TASK REQUIREMENTS
Reproduce the items below word for word, omitting the pictures.

--- Begin ENTRIES SHOWN ---

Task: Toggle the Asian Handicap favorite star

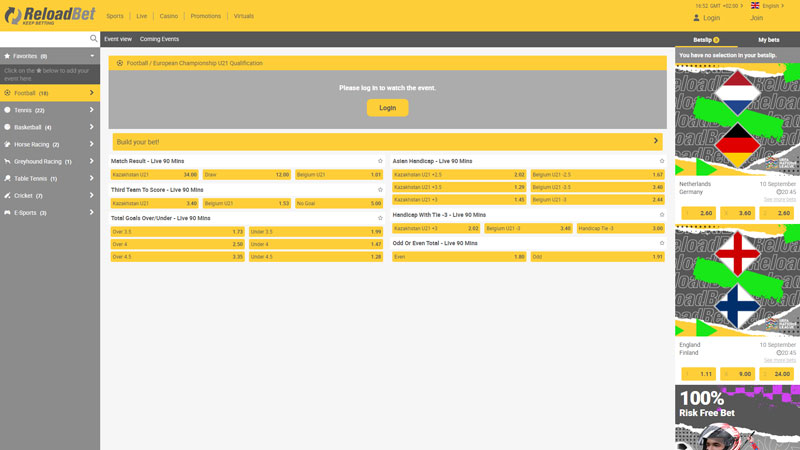Action: click(662, 161)
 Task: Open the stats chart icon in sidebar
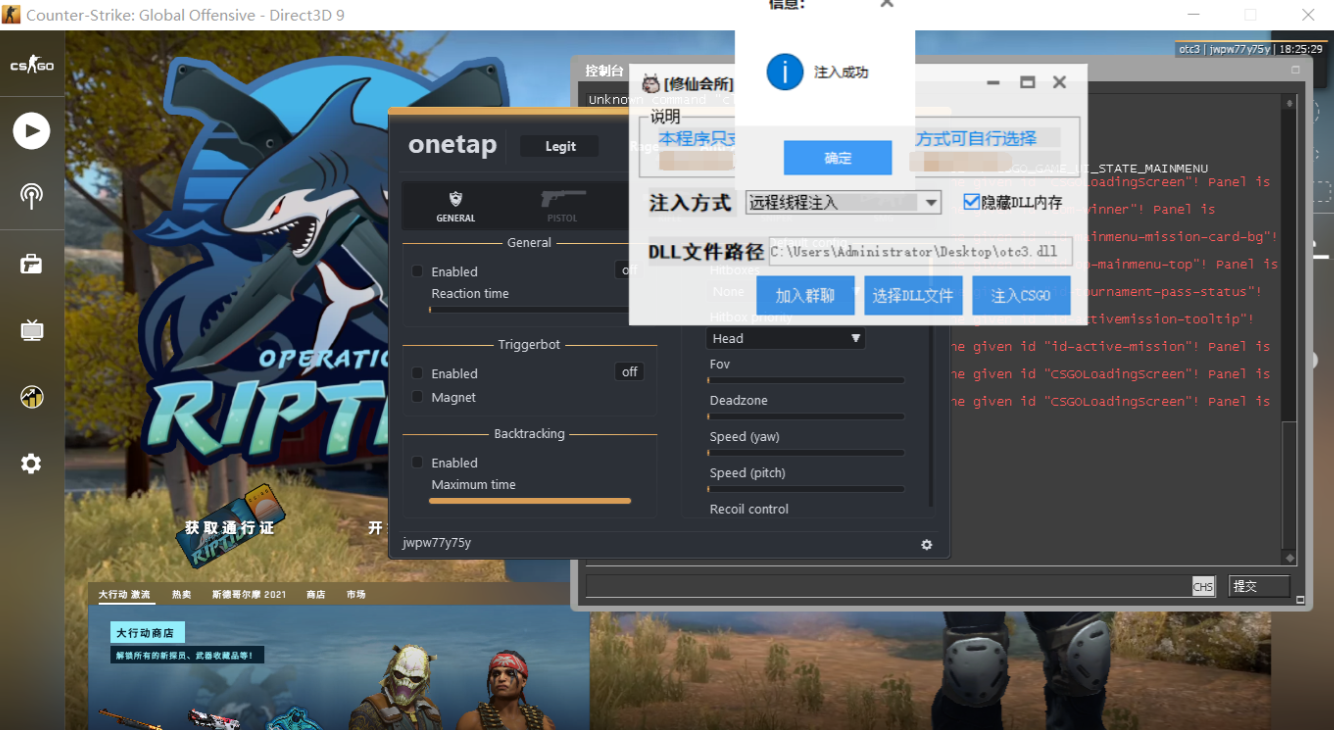31,397
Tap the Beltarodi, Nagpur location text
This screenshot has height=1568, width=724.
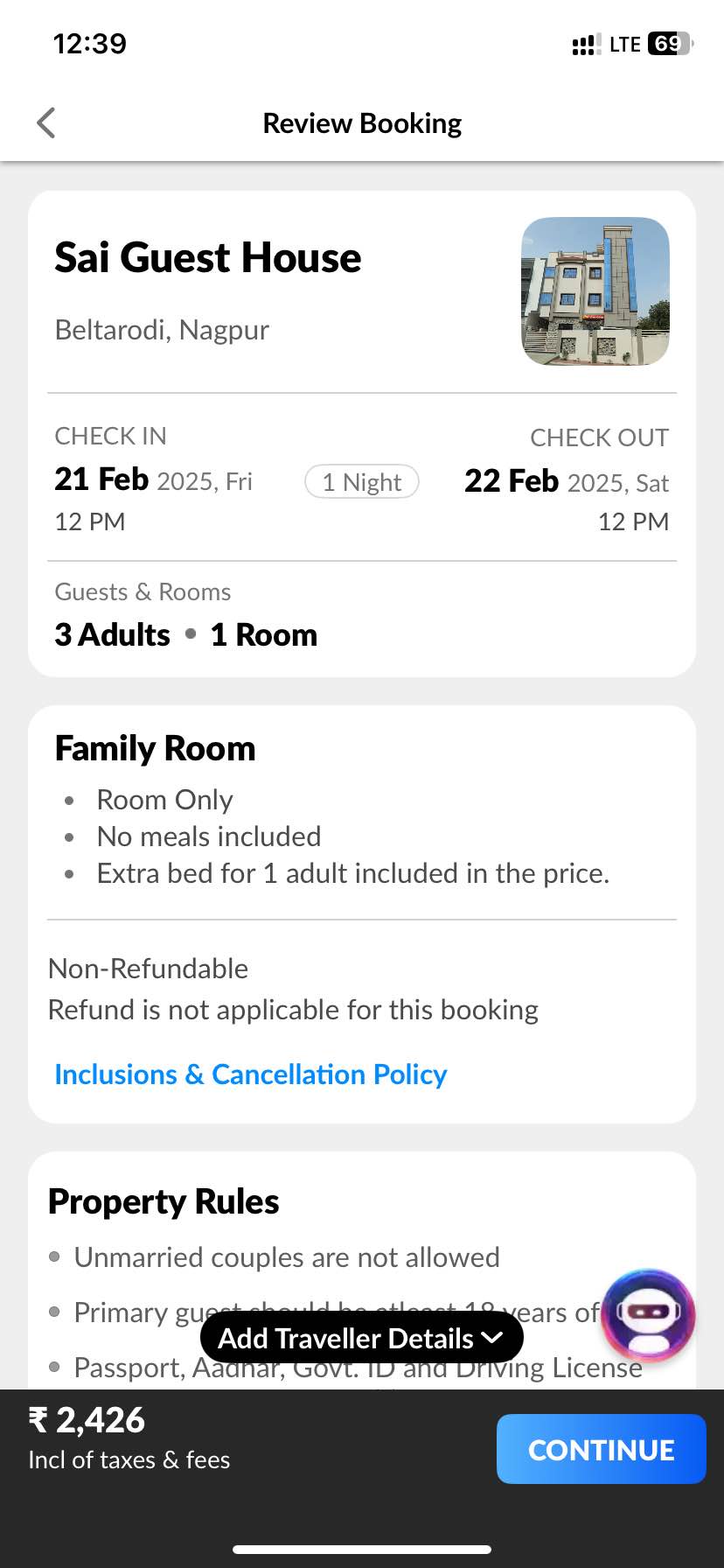(162, 330)
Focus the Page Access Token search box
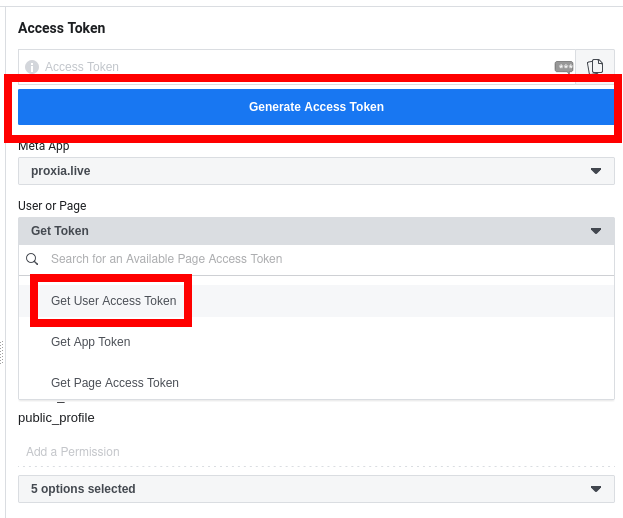The width and height of the screenshot is (623, 518). (320, 259)
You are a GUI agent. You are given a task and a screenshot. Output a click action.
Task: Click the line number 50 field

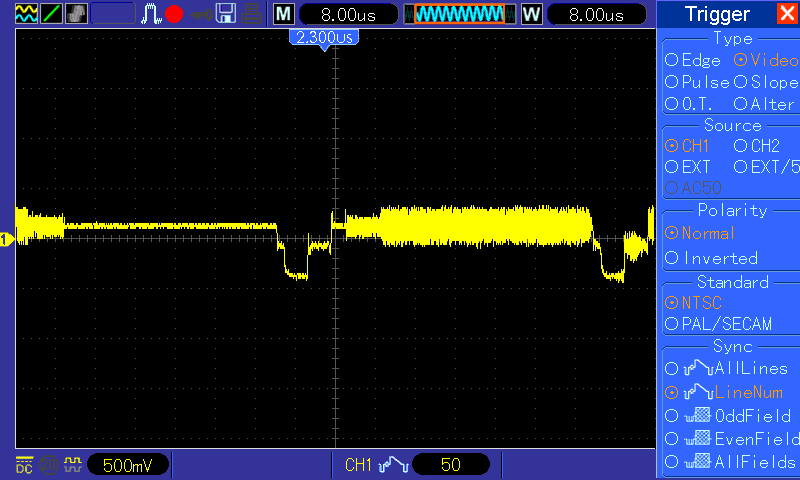point(451,465)
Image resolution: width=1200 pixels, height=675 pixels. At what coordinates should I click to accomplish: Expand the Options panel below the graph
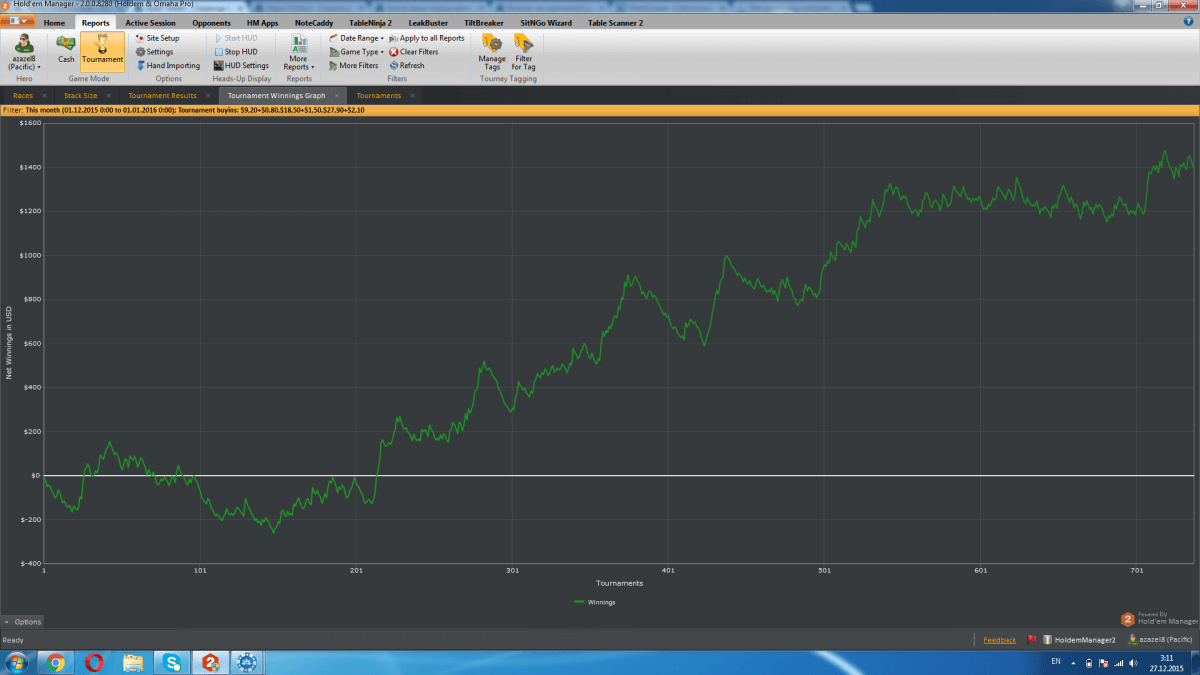pyautogui.click(x=23, y=622)
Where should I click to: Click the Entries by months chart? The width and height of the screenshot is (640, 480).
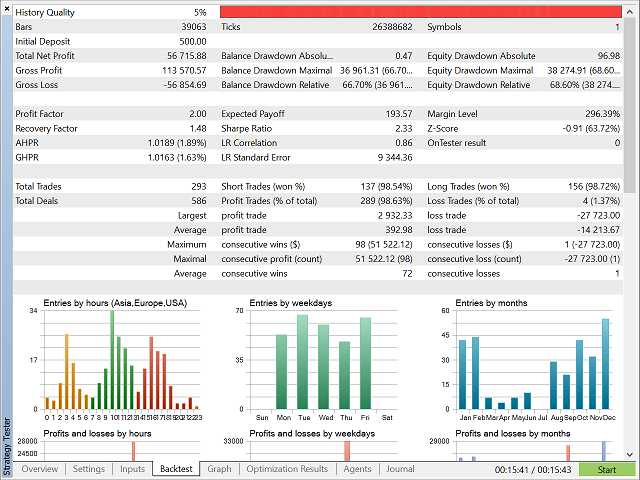click(534, 362)
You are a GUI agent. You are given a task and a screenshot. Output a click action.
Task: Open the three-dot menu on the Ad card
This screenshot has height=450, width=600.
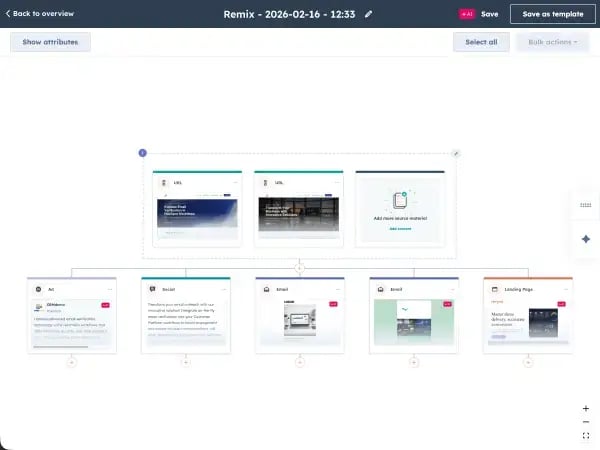pyautogui.click(x=109, y=288)
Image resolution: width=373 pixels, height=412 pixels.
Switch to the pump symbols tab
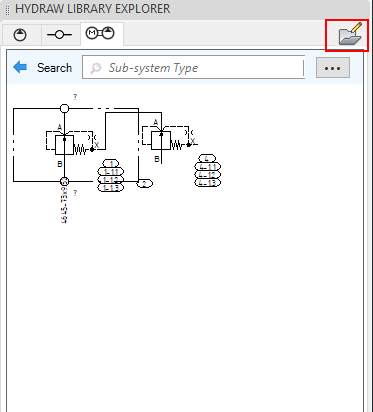20,35
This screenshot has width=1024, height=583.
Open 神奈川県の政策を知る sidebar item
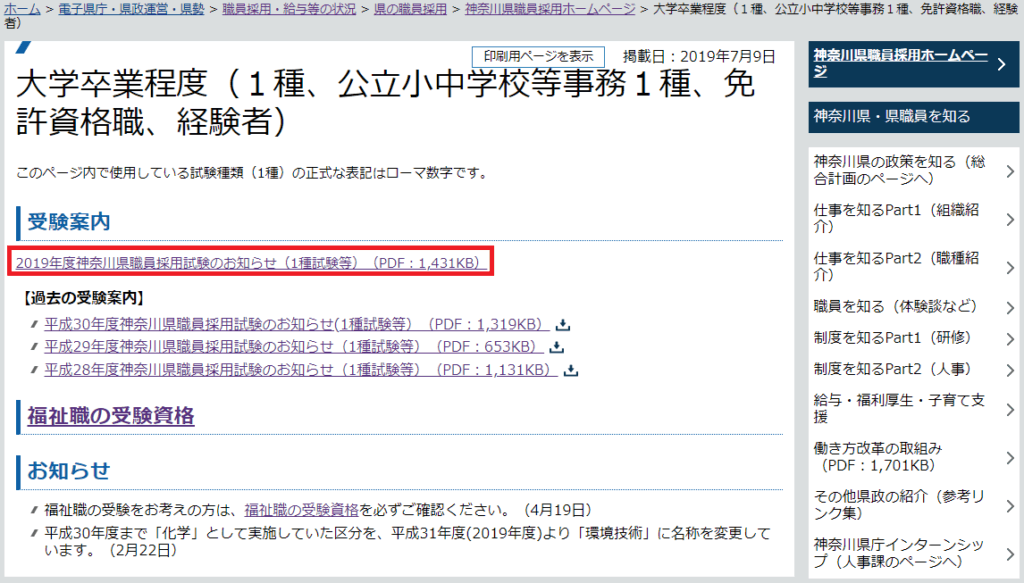click(900, 170)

--- End ENTRIES SHOWN ---

THE COMPLETED TASK
Task: Toggle the Asian Handicap favorite star

Action: click(662, 161)
 Task: Open the stats chart icon in sidebar
31,397
Tap the Beltarodi, Nagpur location text
This screenshot has height=1568, width=724.
(162, 330)
Focus the Page Access Token search box
The width and height of the screenshot is (623, 518). (320, 259)
You are a GUI agent. You are given a task and a screenshot. Output a click action.
Task: Click the line number 50 field

point(451,465)
Image resolution: width=1200 pixels, height=675 pixels. At what coordinates should I click to accomplish: Expand the Options panel below the graph
pyautogui.click(x=23, y=622)
Where should I click to: Click the Entries by months chart? The width and height of the screenshot is (640, 480).
click(534, 362)
You are a GUI agent. You are given a task and a screenshot. Output a click action.
Task: Open the three-dot menu on the Ad card
This screenshot has height=450, width=600.
pyautogui.click(x=109, y=288)
Image resolution: width=373 pixels, height=412 pixels.
Switch to the pump symbols tab
20,35
This screenshot has width=1024, height=583.
Open 神奈川県の政策を知る sidebar item
click(900, 170)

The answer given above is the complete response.